▶ _Task objective_: Please name the chairman of the Cairo-based International Union for Muslim Scholars, as the web log entry identifies him.

▶ _Source passage_:
• • • •

Generational Dynamics Web Log for 22-Dec-2008
Growing Sunni-Shia cyberwar in Mideast defeats Ahmadinejad's agenda

Web Log - December, 2008

Growing Sunni-Shia cyberwar in Mideast defeats Ahmadinejad's agenda

Sunni scholar Sheikh Yousef Al-Qaradawi is leading the anti-Shia, anti-Iran drive in Egypt and Saudi Arabia, triggering hostility and an internet cyberwar between Sunnis and Shia.

According to numerous articles translated by MEMRI (the Middle East Media Research Insitute), the attack on Shia Islam and Iran is being led by Sunni scholar Sheikh Dr. Yusuf Al-Qaradawi (Yousef Al-Qaradhawi), Chairman of the Cairo-based International Union for Muslim Scholars.

According to a MEMRI summary:

"In an interview with the Saudi daily Al-Sharq Al-Awsat, Al-Qaradhawi stated that rapprochement between the Shi'a and Sunna was impossible and that the spreading of Shi'a in a Sunni country was tantamount to an invasion of that country and its society. He said: "If a [Sunni] society notices [attempts to] spread the Shi'a within it, it will react with opposition and hostility." About Iran, he said that it had imperialist aspirations which went back to the ancient Persian era and the Sassanid period, and that it spent millions or even billions on spreading the Shi'a. Consequently, he said, anyone who embraced the Shi'a became loyal to Iran rather than to his own country, like the Shi'ites in Lebanon, who felt closer to Iran than to their Lebanese brothers. ...

• • • •

▶ _Raw data_:
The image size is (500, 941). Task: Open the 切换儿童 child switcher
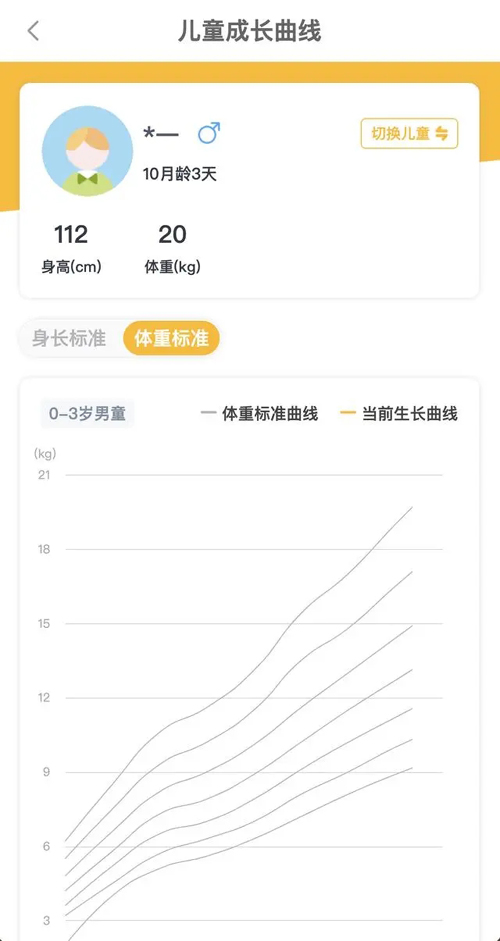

• • • •

▶ _Answer below_: Sheikh Dr. Yusuf Al-Qaradawi